Since we have a great high priest who has passed through the heavens,
Jesus, the Son of God,
let us hold fast to our confession.
For we do not have a high priest
who is unable to sympathize with our weaknesses,
but one who has similarly been tested in every way,
yet without sin.
So let us confidently approach the throne of grace
to receive mercy and to find grace for timely help.
Despite the innumerable problems of the priesthood -- and we don't need to study Church history to know some of them -- we need our priests. They directly provide our sacraments of Eucharist, Penance, Confirmation, and Anointing of the Sick; and they often preside over Baptism and the Rite of Marriage. They represent a direct connection to the historical Jesus; a connection which we consider sacramental and vital. So we sit up and listen when the Scriptures tell us about the priesthood of Jesus.
Where the synoptic gospels celebrate Jesus as the royal son of David, the Gospel of Saint John and the Letter to the Hebrews highlight Jesus' identity and ministry as a priest. Today's readings from Hebrews 4-5 and the Passion Narrative of John sharpen that focus as we contemplate the events of Good Friday.
The Resurrection of Jesus has persuaded us like a blast of dynamite of God's merciful love for us. We have been "blown away" by the incident of Easter morning. But what does it mean? How do we explain this to the stunned mind that wants to make sense of it all?
Hebrews makes the connection. Jesus is first of all a human being; he is a brother to everyone, flesh of our flesh and bone of our bone. Being human, he is able to sympathize with our weakness. The Angels announced him as Messiah and Lord; Mary worshiped him as her God despite his being her own son; the disciples knew him as a man among men; his crucifixion proved he died like any man. The signs he performed demonstrated his authority as Son of God for those who willing to see. Throughout every account of Jesus without exception runs this paradox: he is fully God and fully human.
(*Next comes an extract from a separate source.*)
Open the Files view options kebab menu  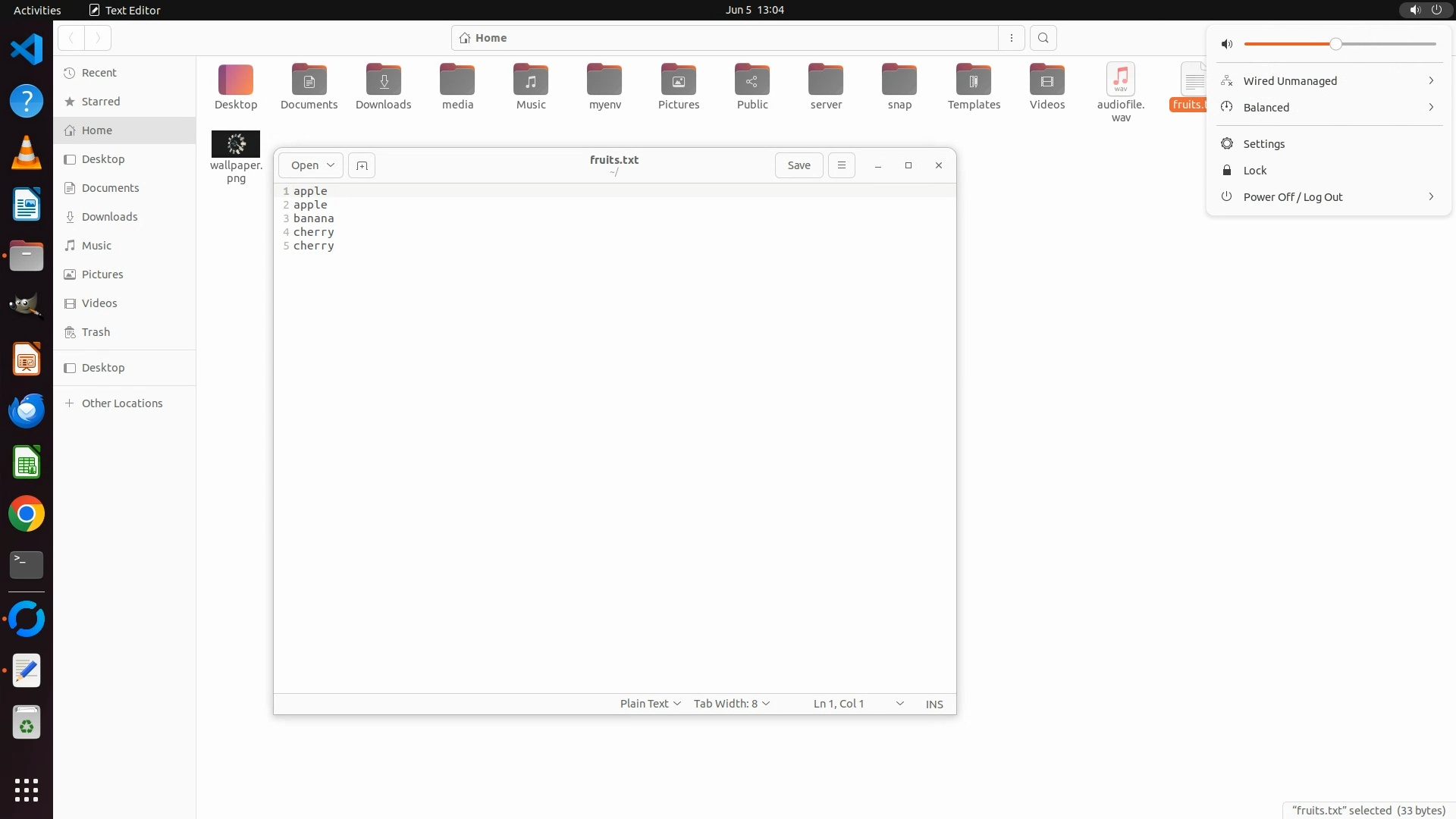coord(1011,38)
He never appears as anything but human; he always carries the aura of God.
For that reason the Jewish institution of priesthood fits well upon Jesus. Aaron and his Levite descendants were undeniably human but as they ceremonially bathed and then donned a complete set of ceremonial clothing from linen undergarments to chasubles and miters they became holy, godlike. They were fit to enter, through the veil, the Holy of Holies, which was originally a tent in the Sinai desert, then a tent at the shrine of Shiloh, and finally a temple of Jerusalem. Jesus as priest enters through the veil of his flesh into the very presence of God in the Holy of Holies, in the Heavenly Temple, in the Heavenly Jerusalem. He saves us as a priest.
Some Christians may argue that he was the one, only and last priest; and I have no quarrel with that. But the Catholic sacraments of Baptism, Eucharist and Priesthood represent the mystery in this immediate moment. Jesus does not die in ancient history, in some remote corner of the Roman Empire. He dies with us today; and is raised before our eyes today. As the Letter to the Hebrews says,
"...he enters the sanctuary once and for all because he remains forever; he has a priesthood that does not pass away. Therefore, he is always able to save those who approach God through him, since he lives forever to make intercession for them.
In the Eucharist, we are as close to the Mystery as Mary and John were to Jesus on Calvary. Receiving his Body and Blood from the priest and altar, we know the immediate presence of the Crucified and Risen Lord.